Given passage |
This is the Flyers, so it had to be. This had to happen at some point. The city with an out-sized personality, best known for fans stoning Santa gets the NHL coach who is the walking embodiment of punching out a police horse. John Tortorella is finally the Flyers’ coach, in what seemed like a cosmically inevitable pairing. Now one must ask: how is this going to work?
We have started an experiment of sorts, consisting of an erratic fan base, a highly pressurized coach and a hockey team that has been mostly dead for the better part of a decade. How will these three elements co-exist?
The fan base is emotional, hair triggered, and not afraid to rain their angst down on anything or anyone in their path, justified or otherwise. Tortorella, for his part, is best described as a time bomb. You know it is going to explode. It is just a matter of when, on whom, and what is left after the explosion. The team, which lately has made an art of lying down and taking beatings from fans and opponents alike, will get to see how much “help” their soft candy shell can absorb from one of the coaching ranks most demanding members.

To be done |
a) Summarize the passage on John Tortorella becoming the Flyers' coach in two sentences.
b) Write the next paragraph of the piece on Tortorella and the Flyers, picking up after its final sentence.
The listing after this text comes from a separate source.

Collected data |
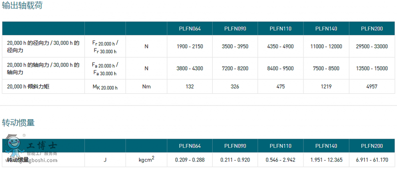Click the 转动惯量 section heading
The width and height of the screenshot is (397, 169).
click(x=18, y=123)
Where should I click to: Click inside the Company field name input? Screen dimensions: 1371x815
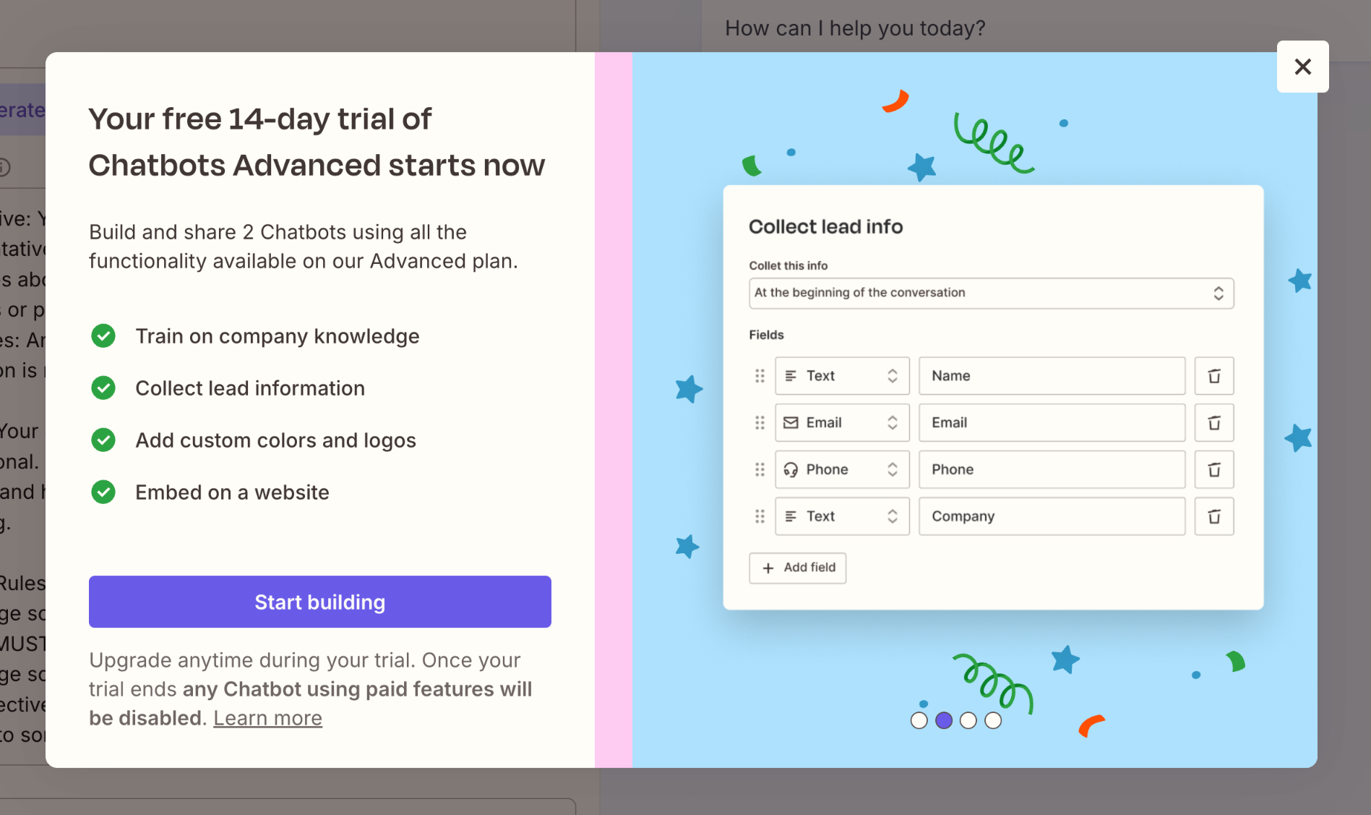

Replies |
a) John Tortorella, a coach the passage likens to a time bomb, has finally become the Flyers' coach, a pairing it calls cosmically inevitable for a city with an outsized personality. His hiring starts an experiment combining an emotional, hair-triggered fan base, his own highly pressurized style, and a team that has been mostly dead for the better part of a decade and has grown used to taking beatings.

b)
Tortorella’s style demands maximum effort, something that has been absent from the Flyers since Jeff Carter’s heyday. As much as the lack of effort some nights irritates fans, Tortorella will feel it more so. He will take it personally, and because of this the players that dog it, will pay for it. I must admit I like that. It makes me wish Voracek and Patrick were still on the team.
Tortorella’s view on work ethic is part of the city’s ethos and something that the fan base will embrace. The smaller, less talented team, standing toe to toe with the New Yorks and DCs of the worlds, and then beating them because they were tougher, they wanted it more, because their will would not break. In the best possible case, it is the hockey version of Rocky. We could see this collection of elements morph into something special.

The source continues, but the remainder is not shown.